▶ _INFORMATION_

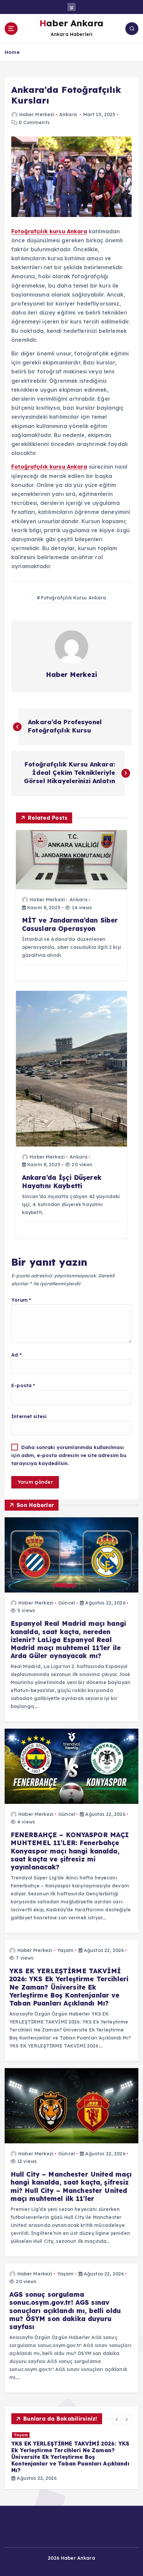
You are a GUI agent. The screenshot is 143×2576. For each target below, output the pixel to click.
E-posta (23, 1386)
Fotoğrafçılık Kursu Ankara (73, 598)
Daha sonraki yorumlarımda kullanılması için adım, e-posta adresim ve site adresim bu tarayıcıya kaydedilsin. (68, 1455)
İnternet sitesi (29, 1416)
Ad (16, 1355)
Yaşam (65, 1950)
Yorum (21, 1300)
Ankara (68, 114)
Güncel (66, 1603)
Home (12, 52)
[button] (117, 2419)
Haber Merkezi (36, 114)
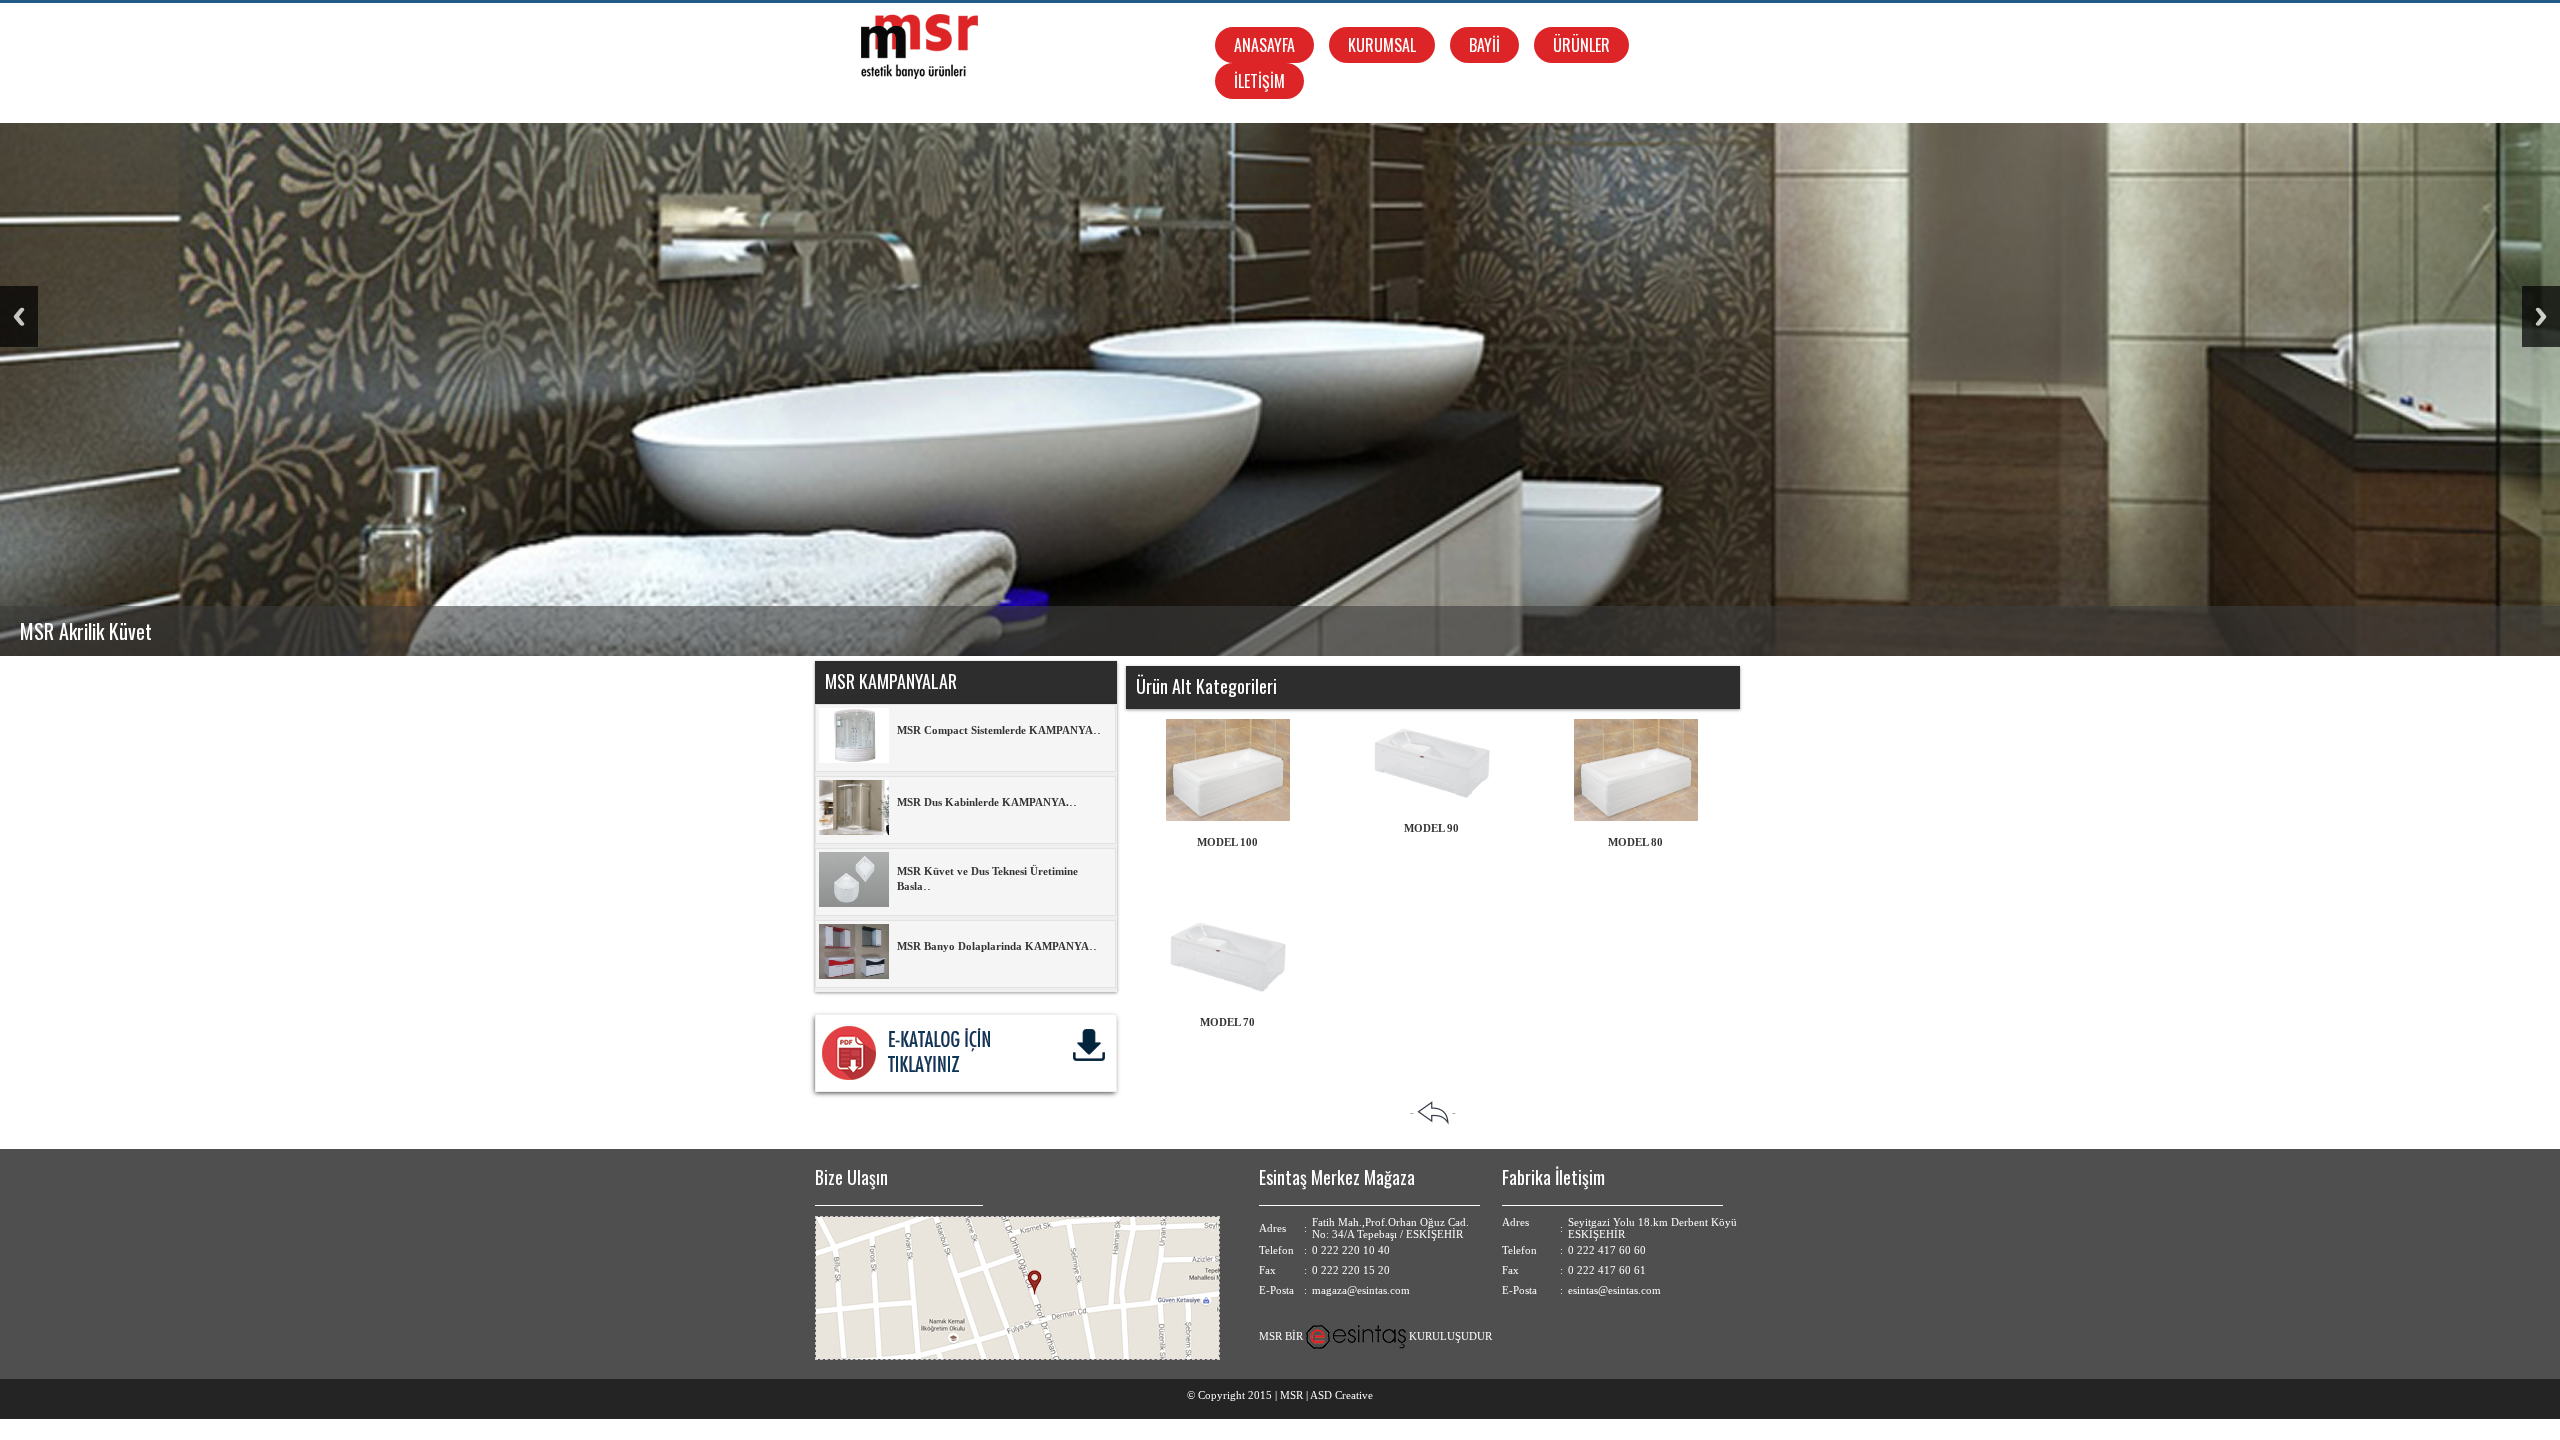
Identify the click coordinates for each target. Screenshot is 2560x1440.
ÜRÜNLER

▶ _THE TASK_
Write out the entries above in full and exactly; no pictures.

▶ _RESPONSE TO THIS EXERCISE_
You are a GUI agent. The screenshot is 143×2576. For each target below, output the pixel to click.
E-posta (23, 1386)
Fotoğrafçılık Kursu Ankara (73, 598)
Daha sonraki yorumlarımda kullanılması için adım, e-posta adresim ve site adresim bu tarayıcıya kaydedilsin. (68, 1455)
İnternet sitesi (29, 1416)
Ad (16, 1355)
Yaşam (65, 1950)
Yorum (21, 1300)
Ankara (68, 114)
Güncel (66, 1603)
Home (12, 52)
[button] (117, 2419)
Haber Merkezi (36, 114)
Identify the click coordinates for each target. Screenshot is 2560x1440.
ÜRÜNLER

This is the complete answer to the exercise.